Last modified 11 months ago

#57586 new enhancement

term_exists() return type not consistent regarding wp_insert_term()

Reported by: hugod's profile hugod Owned by:
Milestone: Future Release Priority: normal
Severity: normal Version: 3.0
Component: Taxonomy Keywords: has-patch dev-feedback early needs-dev-note needs-testing
Focuses: Cc:

Description

term_exists() returns an array of strings containing term_id and term_taxonomy_id. Although wp_insert_term() as well as wp_update_term() return an array of integers.
For consistency, it'd be better to return alway the same type. Also, it'd be less error prone.

Change History (13)

This ticket was mentioned in PR #3943 on WordPress/wordpress-develop by @hugod.


18 months ago
#1

  • Keywords has-patch added

Trac ticket: #57586

#2 @spacedmonkey
18 months ago

Thanks for the ticket @hugod.

Is there a worry here that these might be a breaking change? Would changing this type have any side effects that were unexpected?

#3 @mukesh27
18 months ago

  • Keywords dev-feedback added
  • Version set to 3.0

Hi there, Thanks for ticket.

On Changeset the document updated.

#36949 related ticket in which string was added.

#4 @peterwilsoncc
18 months ago

I believe there have been similar type changes in the past.

From memory get_terms() used to return the ID as a string and it was changed to an integer some time around WordPress 4.4. The details may be a little incorrect, it was 8 years ago 🙂.

Further type changes were made for consistency in #53235. As PHP becomes stricter, it seems like a step in the right direction.

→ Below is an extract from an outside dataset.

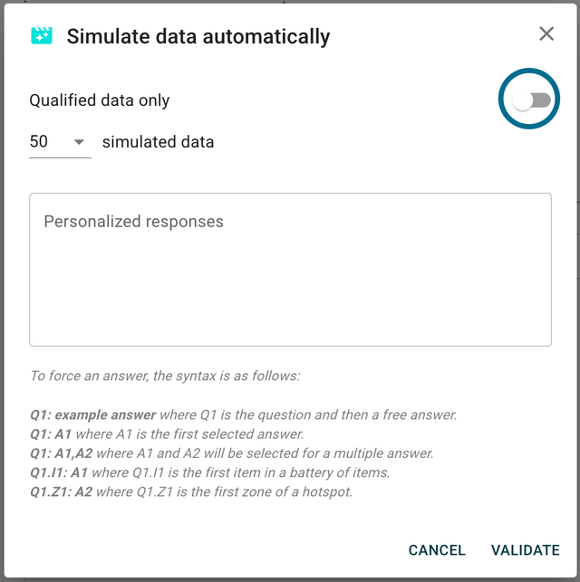Click the "Q1: A1" first selected answer line
This screenshot has height=582, width=580.
[x=179, y=434]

Provided there is a dev-note with sufficient warning, I think it's a change that can be made early in the release cycle. Probably for a future release rather than for WordPress 6.2

#5 @hugod
18 months ago

Hi there,
@spacedmonkey It changes return type of both category_exists and tag_exists. But I updated the doc only for category_exists.
The one in tag_exists has @return mixed. Should I add a more accurate doc for it?

#6 @hugod
14 months ago

Hi folks!
I just wanted to know if there any chance the ticket will land in 6.3 backlog.
Tell me if the PR need any change.

#7 @spacedmonkey
14 months ago

@hugod This change was not marked in the milestone of 6.3. So there is no current plan. I like the change personally. But it is a B/C break. I will defer to the wise @peterwilsoncc . If he like the change, that I will commit it.

#8 @peterwilsoncc
13 months ago

  • Keywords early needs-dev-note added
  • Milestone changed from Awaiting Review to 6.4

@spacedmonkey I think it's a good idea, let's do it early in the next cycle.

#9 @hellofromTonya
12 months ago

I'm doing an audit of all 6.4 early tickets to determine if each should or shouldn't be in the early queue.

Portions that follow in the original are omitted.